** WHAT YOU HAVE TO DO **
Copy the lines below word for word, leaving out the pictures.
++++++
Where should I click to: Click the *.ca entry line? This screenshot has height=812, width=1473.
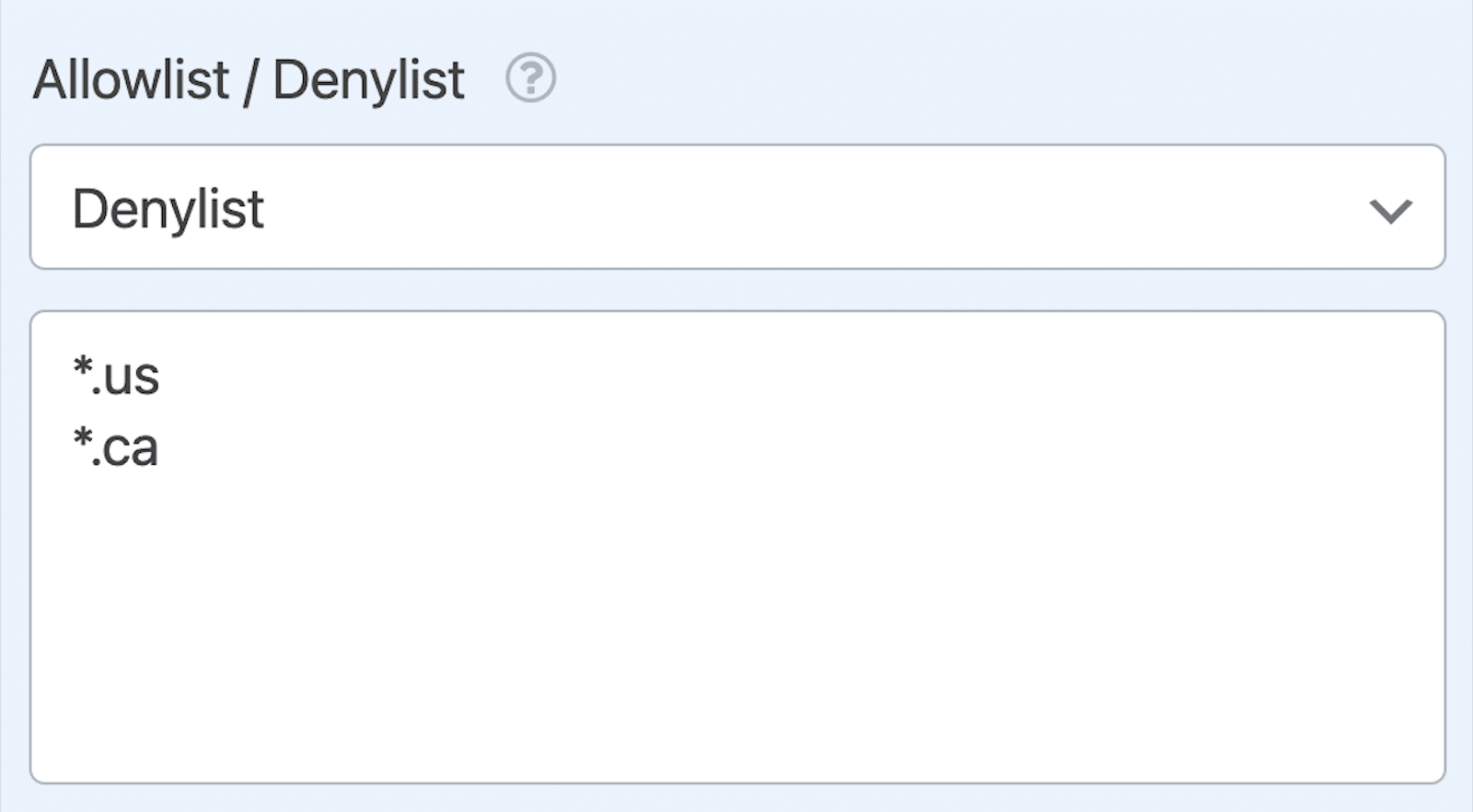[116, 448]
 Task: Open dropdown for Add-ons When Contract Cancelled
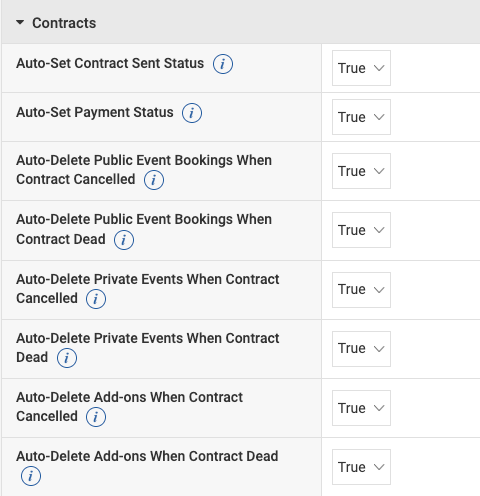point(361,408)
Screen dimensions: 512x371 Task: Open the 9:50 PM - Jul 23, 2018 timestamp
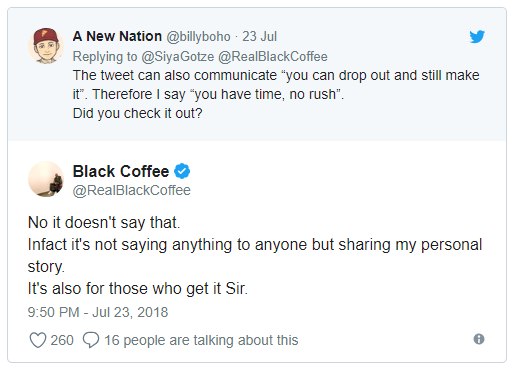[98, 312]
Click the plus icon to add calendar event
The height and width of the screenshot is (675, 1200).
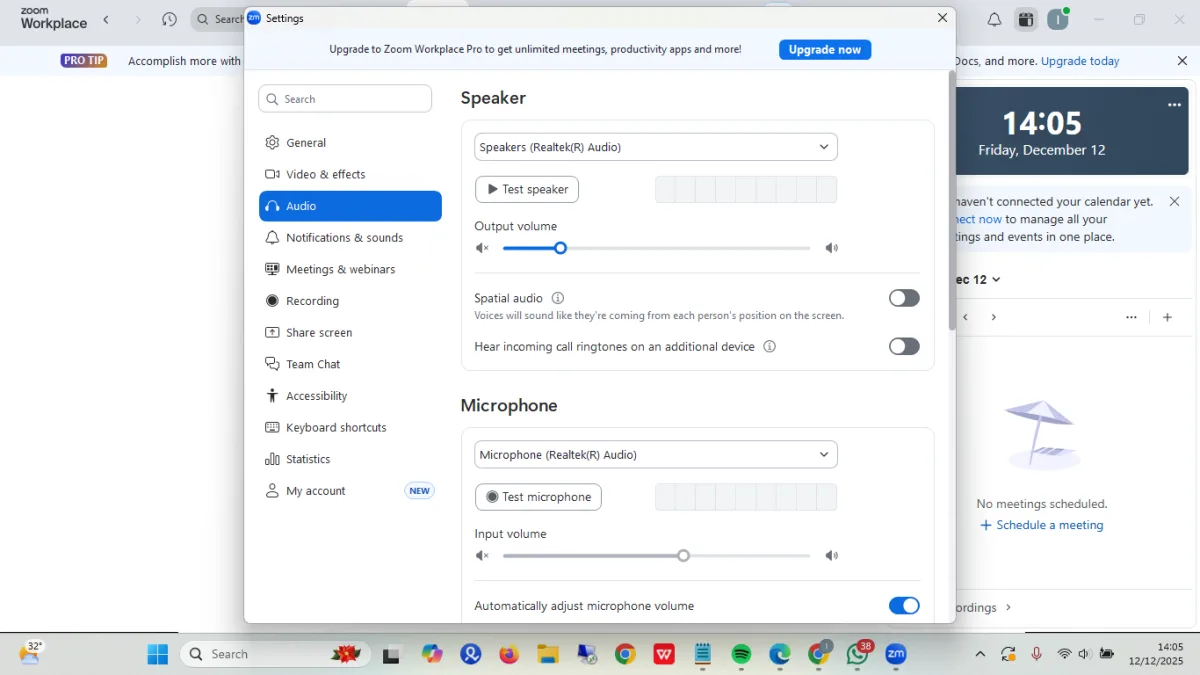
++++++
** SOLUTION TO THE PROBLEM **
Where should I click to: Click the *.ca entry line? This screenshot has height=812, width=1473.
[116, 448]
 Task: Open dropdown for Add-ons When Contract Cancelled
point(361,408)
Screen dimensions: 512x371 Task: Open the 9:50 PM - Jul 23, 2018 timestamp
[98, 312]
Click the plus icon to add calendar event
The height and width of the screenshot is (675, 1200).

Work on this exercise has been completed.